PROBLEMS TO WORK ON
[1] Using the CCleaner and disk maintenance text below, explain in one to three sentences why SSDs are superior to spinning hard drives.
[2] In the CCleaner and disk maintenance text below, which screen does CCleaner open to when it is first run?
[3] Rewrite the paragraph beginning "When you click “Analyze”" from the CCleaner and disk maintenance text below as a short list, keeping its main facts.

DOCUMENT SECTION
────

CCleaner is a free program from Piriform software that takes the work out of cleaning up your computer. Make sure that you download the “Slim” installer version that doesn’t contain any toolbars or other crapware. Yeah, it’s ironic that a software named “crap cleaner” actually distributes more crapware by default, but as long as you don’t download the wrong version you’ll be fine. And it is otherwise a good piece of software.
When you first execute CCleaner, it opens up to the “Cleaner” screen, which allows you to clean up your system such as browser cache files, recently used items, and also clear things related to specific “Applications” such as cache and log files.
When you click “Analyze” all the stuff on your system that can be deleted will be displayed. If you don’t want to delete something, then you can uncheck it. Otherwise click “Run Cleaner” to scour your system clean. In this example, when we clicked the cleaner, we were able to clear up about 4 gigabytes of drive space!
What we’re really interested here is the “Tools” functions, specifically “Uninstall” and “Startup.” On the “Uninstall” pane, you can bypass the “Programs and Features” control panel altogether and uninstall stuff here. Simply click the item you want to remove and click “Run Uninstaller” to begin the removal process.
Moving to the “Startup” tools, we see we have the same kind of options as in “Sysconfig” and the “Task Manager.” You can disable/enable anything by selecting the item or items (hold the “CTRL” button to select multiple items), then click “Disable.”
While this method isn’t as informative as the Task Manager’s with its “Startup Impact,” it’s just as effective, and puts everything in one place. If you want a more extensive tour of CCleaner’s features, then we urge you to check out this article.
Disk maintenance is kind of a misnomer. You don’t really need to “maintain” anything and in fact, your computer will likely do a lot of stuff automatically to keep you disks running optimally. Nevertheless, we feel you should educate yourselves on how disk drives work, and what you can do to extend their life.
SSD vs. HDD
Today, hard drives in computers come in two flavors: the SSD and HDD. An SSD or solid state drive, is sort of a container full of flash memory. Basically it’s RAM, but unlike RAM, the content in an SSD retain their contents after you turn off the power.
Hard drives by contrast, are comprised of quickly spinning platters, on which all the data in your computer is written. To find and retrieve the data, a hard drive has heads, which read the surface of these platters kind of like you might walk to the stacks in a library and retrieve a book or books from their shelves.
SSDs, because they’re so similar to RAM, are superior to old school spinning hard drives because they’re consistently faster at accessing and retrieving data. In other words, when you load an application from an SSD, you don’t need to wait for the head to find and read the data on spinning platters, it’s just there and the only delay you might experience is the time it takes for the SSD to read its contents and store it in the computer’s memory.
Do you need to defrag?
The thing about HDDs is that over time, the books you take off the shelf are replaced by other books, any books your want to return to the stacks are stuck wherever there is space. So instead of having all your data in contiguous chunks, it ends up spread about or “fragmented.” Over time, it becomes increasingly more time consuming to retrieve your data because the hard drive has to read part of it from one area on the platter(s) and another part of it somewhere else.

────

INFORMATION SUPPLIED
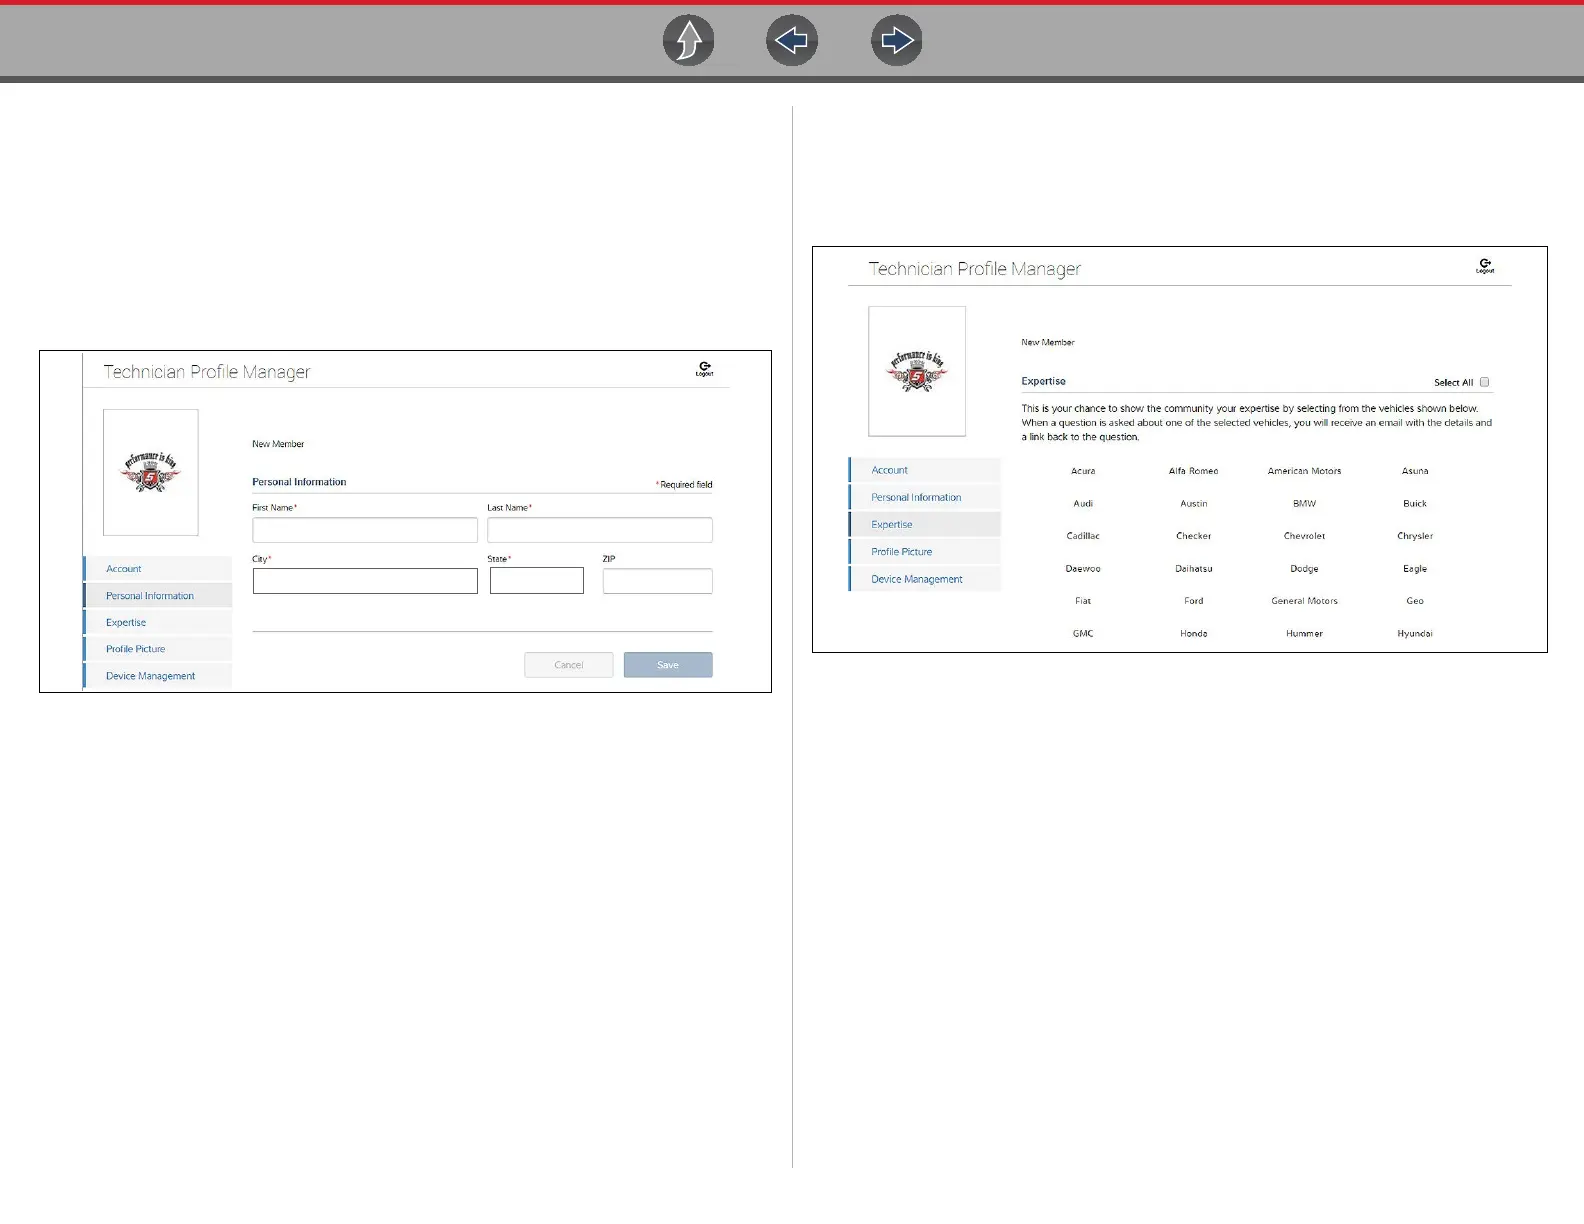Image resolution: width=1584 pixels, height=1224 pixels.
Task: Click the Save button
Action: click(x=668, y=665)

────

TASK-BY-TASK SOLUTIONS
[1] SSDs are so similar to RAM that they are consistently faster at accessing and retrieving data. When an application loads from an SSD, there is no wait for a head to find and read data on spinning platters. The only delay is the time the SSD takes to read its contents and store them in the computer's memory.

[2] It opens to the "Cleaner" screen.

[3]
- Clicking "Analyze" displays everything on the system that can be deleted.
- Uncheck anything you don't want to delete.
- Click "Run Cleaner" to clean the system.
- In the example, running the cleaner cleared about 4 gigabytes of drive space.